When a component starts using a new internal component:

  1. Update libraries.yml — Add new dependency
  2. Run dependency analyzer — Verify graph is correct
  3. Test affected content types — Ensure no missing components
  4. Update documentation — If pattern changes
  1. Search codebase — Find all attach_library('mytheme/hx.[component]')
  2. Remove library definition — From mytheme.libraries.yml
  3. Remove from groups — If component was in convenience groups
  4. Remove preprocess mappings — If component was in content type mappings
  5. Remove files — Delete component JS from vendor/helix/components/
  6. Run tests — Ensure no broken references
// Calculate maximum components per page for budget
const BUDGET_KB = 50;
const LIT_RUNTIME_KB = 5.8;
const TOKENS_KB = 0.5;
const AVG_COMPONENT_KB = 1.5;
const available = BUDGET_KB - LIT_RUNTIME_KB - TOKENS_KB;
const maxComponents = Math.floor(available / AVG_COMPONENT_KB);
console.log(`Budget: ${BUDGET_KB}KB`);
console.log(`Fixed costs: ${LIT_RUNTIME_KB + TOKENS_KB}KB`);
console.log(`Available for components: ${available}KB`);
console.log(`Max components per page: ${maxComponents}`);
// Output: Max components per page: 29

Implication: A page can use up to 29 average-sized components and stay within budget. Heavy components (modals, accordions) reduce this number. Light components (icons, badges) increase it.

Appendix B: Migration from Monolithic Bundle

Section titled “Appendix B: Migration from Monolithic Bundle”

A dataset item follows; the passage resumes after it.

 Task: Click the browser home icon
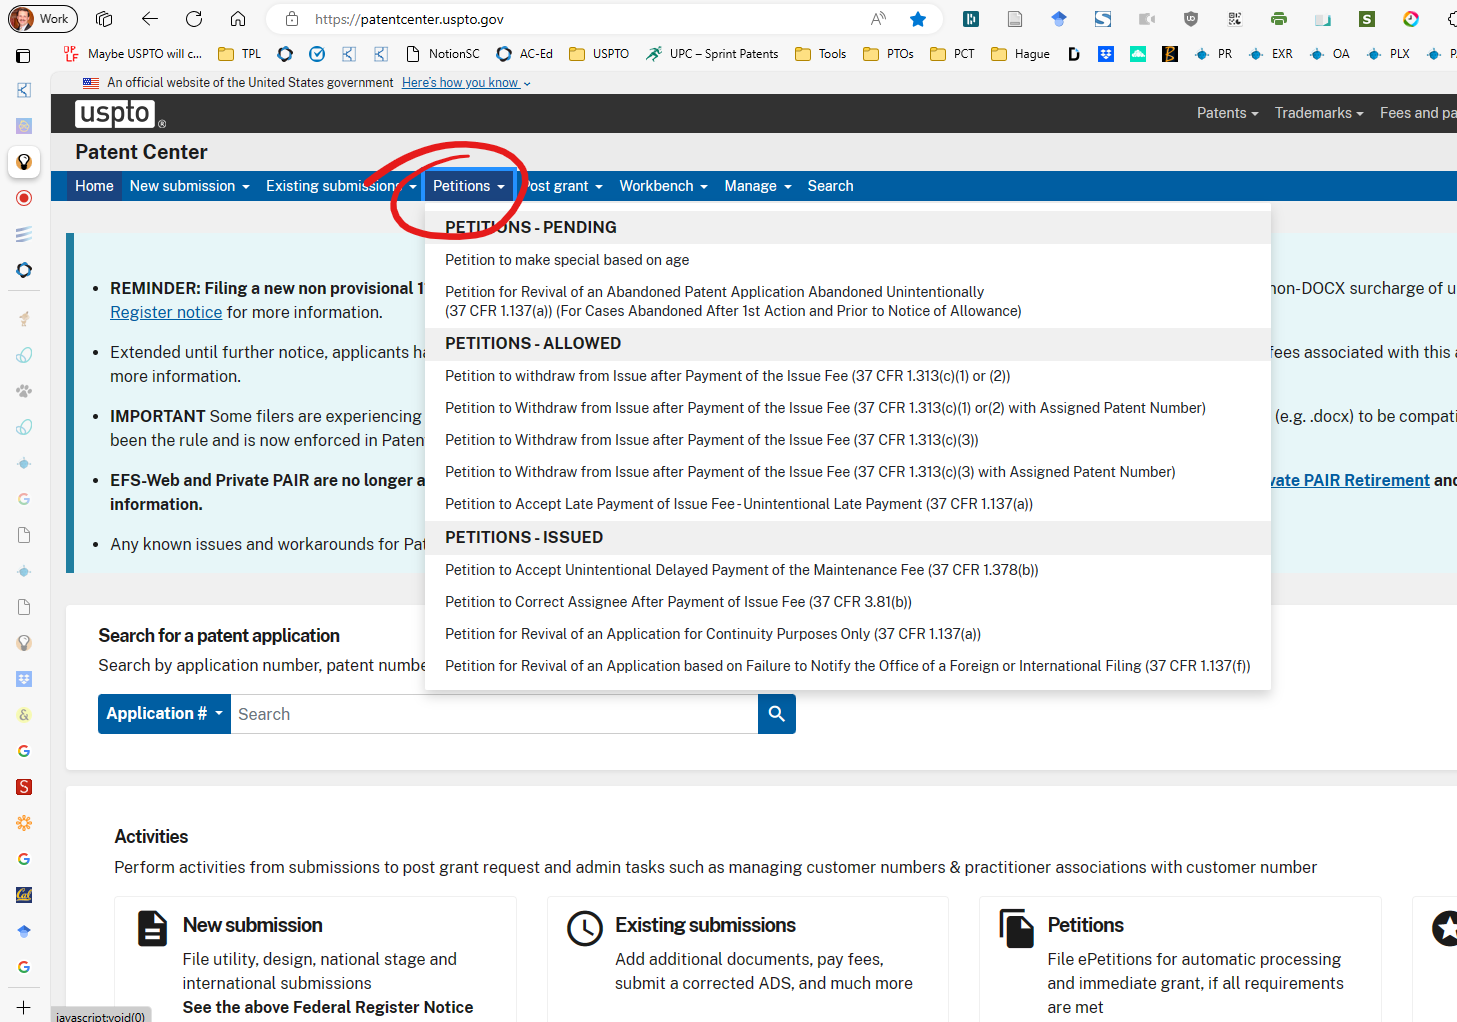pyautogui.click(x=238, y=19)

If you have an existing HELiX integration using the full bundle:

  1. Baseline audit — Measure current payload and TBT
  2. Create libraries.yml — Add all per-component definitions
  3. Update templates — Replace global attach with per-component
  4. Test incrementally — Migrate one content type at a time
  5. Compare metrics — Validate payload reduction
  6. Remove global bundle — Once all templates migrated
  7. Document wins — Share payload savings with team

Expected results:

  • Payload reduction: 50-70% for typical pages
  • TBT improvement: 30-50ms on mid-range mobile
  • Cache hit rate improvement: 15-25% for returning visitors
  • Build time: Unchanged (build happens once, not per deploy)

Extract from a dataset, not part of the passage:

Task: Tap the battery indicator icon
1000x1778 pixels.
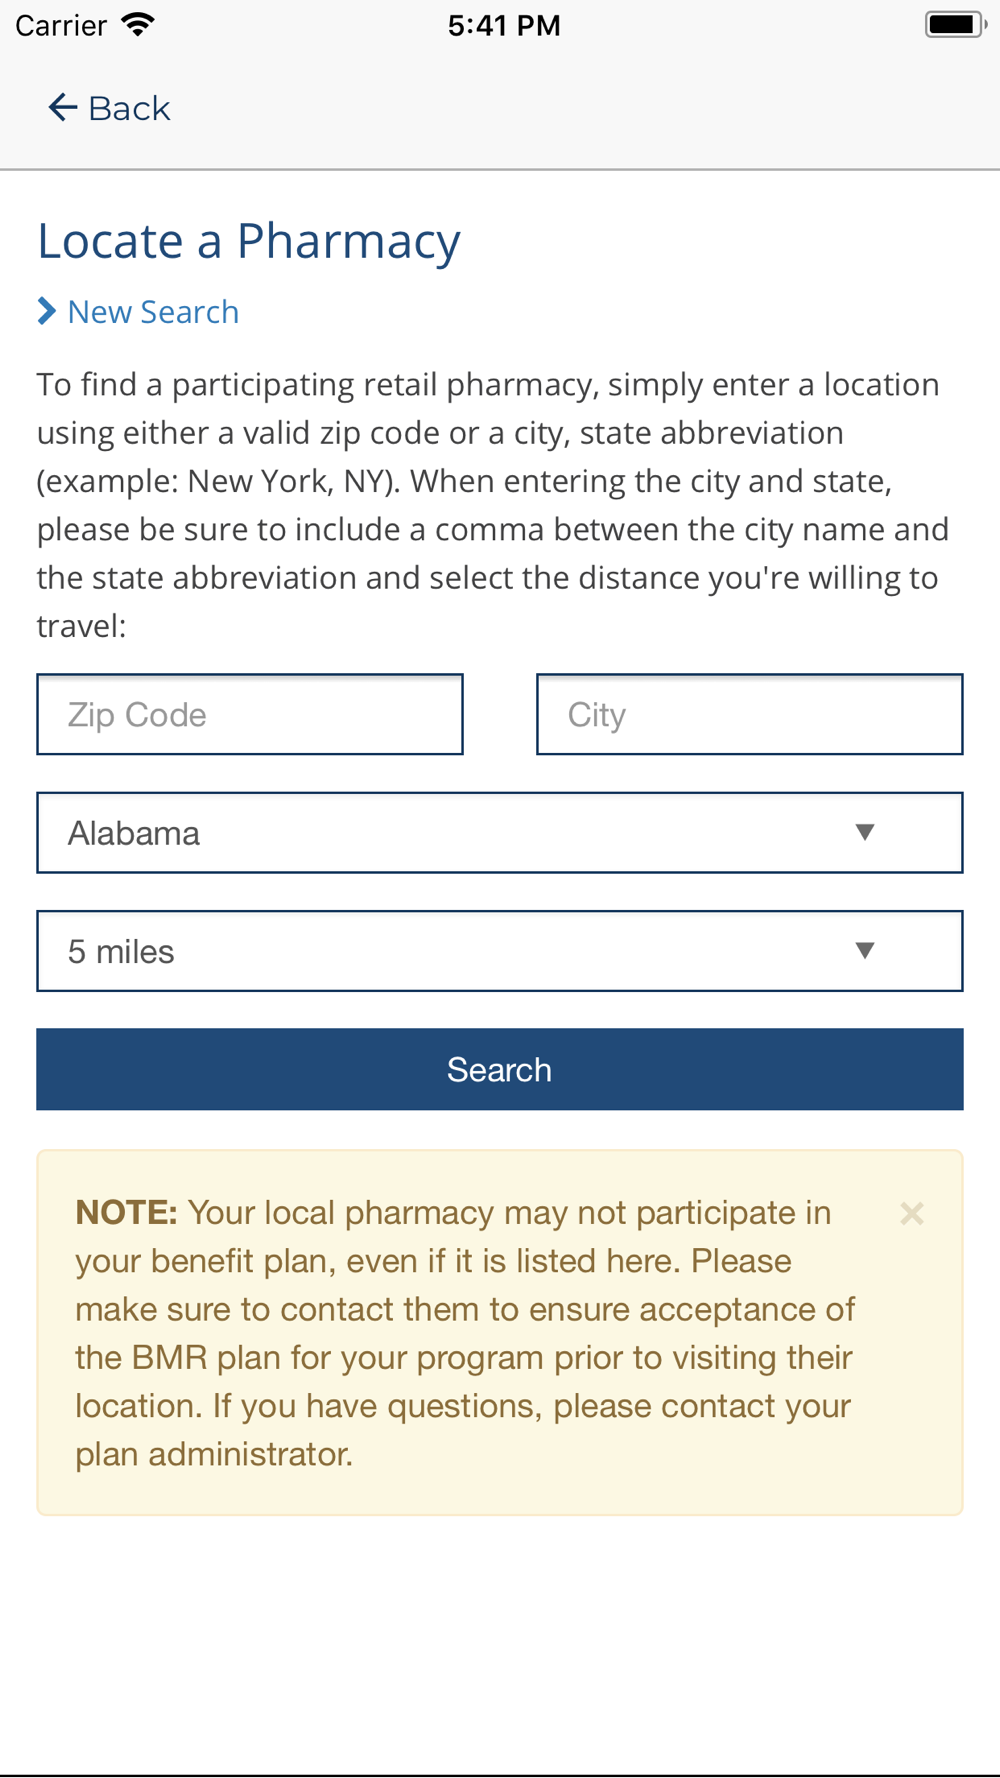Action: [x=955, y=24]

Per-component loading is the only scalable strategy for loading HELiX web components in Drupal. It aligns with Drupal’s native library system, enables surgical payload control, and enforces the <50KB performance budget.

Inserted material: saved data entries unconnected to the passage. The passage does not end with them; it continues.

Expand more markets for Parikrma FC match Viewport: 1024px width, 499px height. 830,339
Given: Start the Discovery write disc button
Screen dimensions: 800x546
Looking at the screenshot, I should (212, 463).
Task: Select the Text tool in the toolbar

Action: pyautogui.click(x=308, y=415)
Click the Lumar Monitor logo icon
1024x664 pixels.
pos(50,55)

The trade-off is upfront configuration — 44 library definitions and preprocess functions instead of one global script tag. This investment pays dividends:

  • 14-35KB typical payload vs 80KB monolithic
  • Per-component cache invalidation vs monolithic invalidation
  • Scales to 100+ components with zero performance degradation
  • Drupal-native pattern that every Drupal developer understands

This is not a compromise. This is the correct architecture for enterprise healthcare web component delivery.

Next Steps:

  1. Implement runtime library definition (Step 1)
  2. Add 5-10 most-used components as individual libraries (Step 2)
  3. Create one convenience group for testing (Step 3)
  4. Migrate one content type to per-component loading (Step 4)
  5. Measure payload reduction
  6. Expand to all components

The path from monolithic to per-component is incremental. Start small, measure wins, scale up.